_Stated goal_
Recast the listing below as a Markdown table with the columns Row and Line. Put each non-blank line in its own row, numbered in order, and leave out blank lines.

_Supplied information_
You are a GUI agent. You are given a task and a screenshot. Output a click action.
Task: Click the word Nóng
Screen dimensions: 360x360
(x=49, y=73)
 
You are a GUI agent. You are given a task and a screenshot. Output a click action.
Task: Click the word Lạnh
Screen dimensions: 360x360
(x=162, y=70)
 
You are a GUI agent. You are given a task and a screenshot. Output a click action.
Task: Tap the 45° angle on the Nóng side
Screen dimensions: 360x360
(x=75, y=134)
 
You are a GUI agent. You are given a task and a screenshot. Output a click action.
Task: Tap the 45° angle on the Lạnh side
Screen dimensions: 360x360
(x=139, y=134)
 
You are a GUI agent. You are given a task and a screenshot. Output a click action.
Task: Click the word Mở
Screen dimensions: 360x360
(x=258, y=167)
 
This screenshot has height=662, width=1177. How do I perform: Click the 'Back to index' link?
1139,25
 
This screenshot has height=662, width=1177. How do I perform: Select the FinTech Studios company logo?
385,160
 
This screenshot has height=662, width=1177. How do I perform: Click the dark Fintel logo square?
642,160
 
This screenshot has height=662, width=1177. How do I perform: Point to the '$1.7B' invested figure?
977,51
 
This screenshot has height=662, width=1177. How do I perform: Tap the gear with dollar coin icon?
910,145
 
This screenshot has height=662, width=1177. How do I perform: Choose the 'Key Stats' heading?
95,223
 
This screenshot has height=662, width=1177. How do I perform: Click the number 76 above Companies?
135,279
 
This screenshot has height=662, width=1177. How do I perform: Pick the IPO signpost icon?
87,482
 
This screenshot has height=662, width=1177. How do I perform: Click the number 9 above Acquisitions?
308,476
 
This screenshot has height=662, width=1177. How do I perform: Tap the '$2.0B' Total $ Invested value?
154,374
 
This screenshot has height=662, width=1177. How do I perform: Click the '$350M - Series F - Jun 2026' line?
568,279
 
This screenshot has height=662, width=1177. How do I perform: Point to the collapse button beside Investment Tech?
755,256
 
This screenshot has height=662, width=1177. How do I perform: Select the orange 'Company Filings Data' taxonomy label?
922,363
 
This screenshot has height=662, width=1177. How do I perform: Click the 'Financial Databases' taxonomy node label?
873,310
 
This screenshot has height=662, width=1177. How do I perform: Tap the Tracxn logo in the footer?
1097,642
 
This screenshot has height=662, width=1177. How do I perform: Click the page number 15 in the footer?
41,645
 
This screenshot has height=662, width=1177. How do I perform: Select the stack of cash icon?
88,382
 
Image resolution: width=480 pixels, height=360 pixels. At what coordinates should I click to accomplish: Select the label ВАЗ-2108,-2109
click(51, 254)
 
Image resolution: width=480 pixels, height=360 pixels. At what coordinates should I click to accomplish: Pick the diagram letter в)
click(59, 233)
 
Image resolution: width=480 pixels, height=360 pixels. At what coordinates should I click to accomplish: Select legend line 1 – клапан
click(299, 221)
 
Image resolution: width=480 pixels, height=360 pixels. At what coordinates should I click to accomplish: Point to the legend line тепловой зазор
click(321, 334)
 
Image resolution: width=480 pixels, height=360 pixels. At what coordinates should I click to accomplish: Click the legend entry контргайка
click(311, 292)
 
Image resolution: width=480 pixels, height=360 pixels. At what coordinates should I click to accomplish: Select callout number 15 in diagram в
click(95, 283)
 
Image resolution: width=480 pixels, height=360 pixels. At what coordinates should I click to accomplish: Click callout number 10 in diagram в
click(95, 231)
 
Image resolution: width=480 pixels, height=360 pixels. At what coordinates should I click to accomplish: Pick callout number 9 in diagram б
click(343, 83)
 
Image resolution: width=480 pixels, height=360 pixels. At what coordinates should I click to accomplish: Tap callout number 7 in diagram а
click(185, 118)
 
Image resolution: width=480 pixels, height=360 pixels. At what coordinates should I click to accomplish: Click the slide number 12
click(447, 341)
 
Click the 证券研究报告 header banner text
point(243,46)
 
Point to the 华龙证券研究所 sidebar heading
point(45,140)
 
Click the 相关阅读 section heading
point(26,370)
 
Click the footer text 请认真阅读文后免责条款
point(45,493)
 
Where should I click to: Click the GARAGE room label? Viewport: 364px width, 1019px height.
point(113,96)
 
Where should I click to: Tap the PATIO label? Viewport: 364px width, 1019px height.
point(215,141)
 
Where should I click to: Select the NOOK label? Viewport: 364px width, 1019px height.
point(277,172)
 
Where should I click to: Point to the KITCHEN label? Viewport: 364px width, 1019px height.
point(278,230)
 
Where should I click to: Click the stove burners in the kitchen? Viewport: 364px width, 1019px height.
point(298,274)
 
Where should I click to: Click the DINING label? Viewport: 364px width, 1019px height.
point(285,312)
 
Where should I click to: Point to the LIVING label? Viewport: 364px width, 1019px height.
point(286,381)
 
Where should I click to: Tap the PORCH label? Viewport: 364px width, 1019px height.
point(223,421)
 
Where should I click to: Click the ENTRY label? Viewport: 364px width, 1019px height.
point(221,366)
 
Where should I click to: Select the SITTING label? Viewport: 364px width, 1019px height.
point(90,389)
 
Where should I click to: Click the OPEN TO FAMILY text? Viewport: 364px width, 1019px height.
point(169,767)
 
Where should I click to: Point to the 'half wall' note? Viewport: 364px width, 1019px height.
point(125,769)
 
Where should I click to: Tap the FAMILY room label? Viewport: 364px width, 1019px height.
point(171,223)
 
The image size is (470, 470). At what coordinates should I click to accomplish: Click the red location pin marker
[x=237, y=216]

_Answer below_
| Row | Line |
|---|---|
| 1 | You are a GUI agent. You are given a task and a screenshot. Output a click action. |
| 2 | Task: Click the word Nóng |
| 3 | Screen dimensions: 360x360 |
| 4 | (x=49, y=73) |
| 5 | You are a GUI agent. You are given a task and a screenshot. Output a click action. |
| 6 | Task: Click the word Lạnh |
| 7 | Screen dimensions: 360x360 |
| 8 | (x=162, y=70) |
| 9 | You are a GUI agent. You are given a task and a screenshot. Output a click action. |
| 10 | Task: Tap the 45° angle on the Nóng side |
| 11 | Screen dimensions: 360x360 |
| 12 | (x=75, y=134) |
| 13 | You are a GUI agent. You are given a task and a screenshot. Output a click action. |
| 14 | Task: Tap the 45° angle on the Lạnh side |
| 15 | Screen dimensions: 360x360 |
| 16 | (x=139, y=134) |
| 17 | You are a GUI agent. You are given a task and a screenshot. Output a click action. |
| 18 | Task: Click the word Mở |
| 19 | Screen dimensions: 360x360 |
| 20 | (x=258, y=167) |
| 21 | This screenshot has height=662, width=1177. How do I perform: Click the 'Back to index' link? |
| 22 | 1139,25 |
| 23 | This screenshot has height=662, width=1177. How do I perform: Select the FinTech Studios company logo? |
| 24 | 385,160 |
| 25 | This screenshot has height=662, width=1177. How do I perform: Click the dark Fintel logo square? |
| 26 | 642,160 |
| 27 | This screenshot has height=662, width=1177. How do I perform: Point to the '$1.7B' invested figure? |
| 28 | 977,51 |
| 29 | This screenshot has height=662, width=1177. How do I perform: Tap the gear with dollar coin icon? |
| 30 | 910,145 |
| 31 | This screenshot has height=662, width=1177. How do I perform: Choose the 'Key Stats' heading? |
| 32 | 95,223 |
| 33 | This screenshot has height=662, width=1177. How do I perform: Click the number 76 above Companies? |
| 34 | 135,279 |
| 35 | This screenshot has height=662, width=1177. How do I perform: Pick the IPO signpost icon? |
| 36 | 87,482 |
| 37 | This screenshot has height=662, width=1177. How do I perform: Click the number 9 above Acquisitions? |
| 38 | 308,476 |
| 39 | This screenshot has height=662, width=1177. How do I perform: Tap the '$2.0B' Total $ Invested value? |
| 40 | 154,374 |
| 41 | This screenshot has height=662, width=1177. How do I perform: Click the '$350M - Series F - Jun 2026' line? |
| 42 | 568,279 |
| 43 | This screenshot has height=662, width=1177. How do I perform: Point to the collapse button beside Investment Tech? |
| 44 | 755,256 |
| 45 | This screenshot has height=662, width=1177. How do I perform: Select the orange 'Company Filings Data' taxonomy label? |
| 46 | 922,363 |
| 47 | This screenshot has height=662, width=1177. How do I perform: Click the 'Financial Databases' taxonomy node label? |
| 48 | 873,310 |
| 49 | This screenshot has height=662, width=1177. How do I perform: Tap the Tracxn logo in the footer? |
| 50 | 1097,642 |
| 51 | This screenshot has height=662, width=1177. How do I perform: Click the page number 15 in the footer? |
| 52 | 41,645 |
| 53 | This screenshot has height=662, width=1177. How do I perform: Select the stack of cash icon? |
| 54 | 88,382 |
| 55 | Image resolution: width=480 pixels, height=360 pixels. At what coordinates should I click to accomplish: Select the label ВАЗ-2108,-2109 |
| 56 | click(51, 254) |
| 57 | Image resolution: width=480 pixels, height=360 pixels. At what coordinates should I click to accomplish: Pick the diagram letter в) |
| 58 | click(59, 233) |
| 59 | Image resolution: width=480 pixels, height=360 pixels. At what coordinates should I click to accomplish: Select legend line 1 – клапан |
| 60 | click(299, 221) |
| 61 | Image resolution: width=480 pixels, height=360 pixels. At what coordinates should I click to accomplish: Point to the legend line тепловой зазор |
| 62 | click(321, 334) |
| 63 | Image resolution: width=480 pixels, height=360 pixels. At what coordinates should I click to accomplish: Click the legend entry контргайка |
| 64 | click(311, 292) |
| 65 | Image resolution: width=480 pixels, height=360 pixels. At what coordinates should I click to accomplish: Select callout number 15 in diagram в |
| 66 | click(95, 283) |
| 67 | Image resolution: width=480 pixels, height=360 pixels. At what coordinates should I click to accomplish: Click callout number 10 in diagram в |
| 68 | click(95, 231) |
| 69 | Image resolution: width=480 pixels, height=360 pixels. At what coordinates should I click to accomplish: Pick callout number 9 in diagram б |
| 70 | click(343, 83) |
| 71 | Image resolution: width=480 pixels, height=360 pixels. At what coordinates should I click to accomplish: Tap callout number 7 in diagram а |
| 72 | click(185, 118) |
| 73 | Image resolution: width=480 pixels, height=360 pixels. At what coordinates should I click to accomplish: Click the slide number 12 |
| 74 | click(447, 341) |
| 75 | Click the 证券研究报告 header banner text |
| 76 | point(243,46) |
| 77 | Point to the 华龙证券研究所 sidebar heading |
| 78 | point(45,140) |
| 79 | Click the 相关阅读 section heading |
| 80 | point(26,370) |
| 81 | Click the footer text 请认真阅读文后免责条款 |
| 82 | point(45,493) |
| 83 | Where should I click to: Click the GARAGE room label? Viewport: 364px width, 1019px height. |
| 84 | point(113,96) |
| 85 | Where should I click to: Tap the PATIO label? Viewport: 364px width, 1019px height. |
| 86 | point(215,141) |
| 87 | Where should I click to: Select the NOOK label? Viewport: 364px width, 1019px height. |
| 88 | point(277,172) |
| 89 | Where should I click to: Point to the KITCHEN label? Viewport: 364px width, 1019px height. |
| 90 | point(278,230) |
| 91 | Where should I click to: Click the stove burners in the kitchen? Viewport: 364px width, 1019px height. |
| 92 | point(298,274) |
| 93 | Where should I click to: Click the DINING label? Viewport: 364px width, 1019px height. |
| 94 | point(285,312) |
| 95 | Where should I click to: Point to the LIVING label? Viewport: 364px width, 1019px height. |
| 96 | point(286,381) |
| 97 | Where should I click to: Tap the PORCH label? Viewport: 364px width, 1019px height. |
| 98 | point(223,421) |
| 99 | Where should I click to: Click the ENTRY label? Viewport: 364px width, 1019px height. |
| 100 | point(221,366) |
| 101 | Where should I click to: Select the SITTING label? Viewport: 364px width, 1019px height. |
| 102 | point(90,389) |
| 103 | Where should I click to: Click the OPEN TO FAMILY text? Viewport: 364px width, 1019px height. |
| 104 | point(169,767) |
| 105 | Where should I click to: Point to the 'half wall' note? Viewport: 364px width, 1019px height. |
| 106 | point(125,769) |
| 107 | Where should I click to: Tap the FAMILY room label? Viewport: 364px width, 1019px height. |
| 108 | point(171,223) |
| 109 | The image size is (470, 470). At what coordinates should I click to accomplish: Click the red location pin marker |
| 110 | [x=237, y=216] |